Activity -
Only the pictures are to be dropped, and the rest of the data should be copied exactly.

Records for the task -
————————

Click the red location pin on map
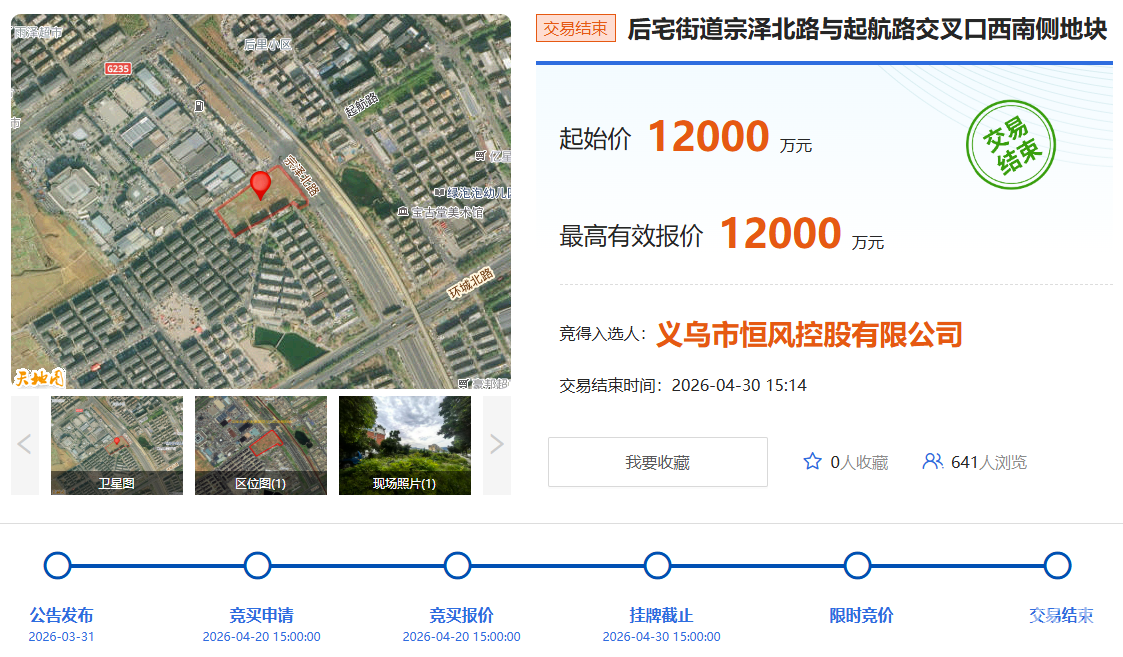The image size is (1123, 657). [260, 185]
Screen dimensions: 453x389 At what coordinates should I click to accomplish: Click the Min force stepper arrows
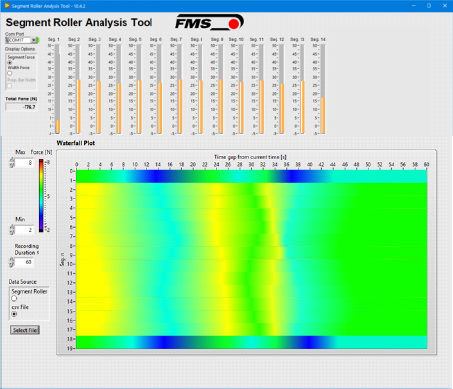pos(12,230)
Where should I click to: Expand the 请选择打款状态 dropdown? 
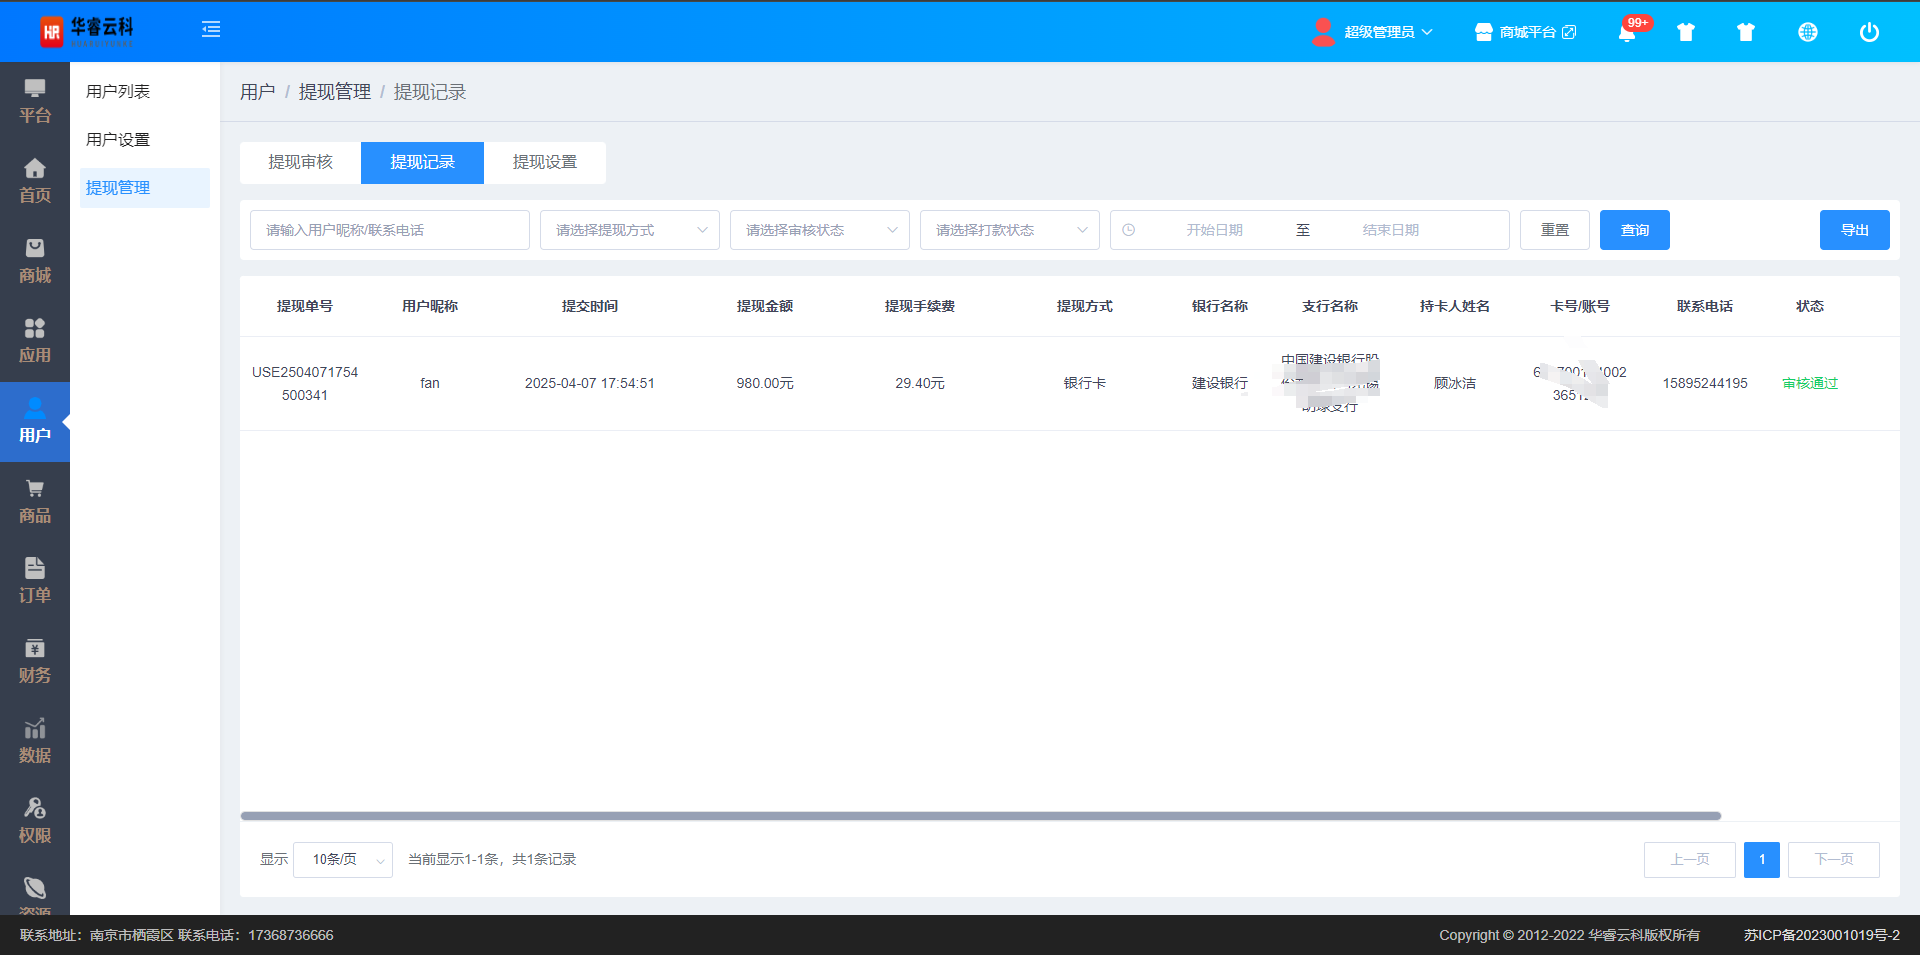(x=1009, y=230)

————————

Result of this task -
Click the red location pin on map
The image size is (1123, 657). [260, 185]
Screen dimensions: 453x389 At what coordinates should I click to accomplish: Click the Min force stepper arrows
pos(12,230)
Where should I click to: Expand the 请选择打款状态 dropdown? 
(x=1009, y=230)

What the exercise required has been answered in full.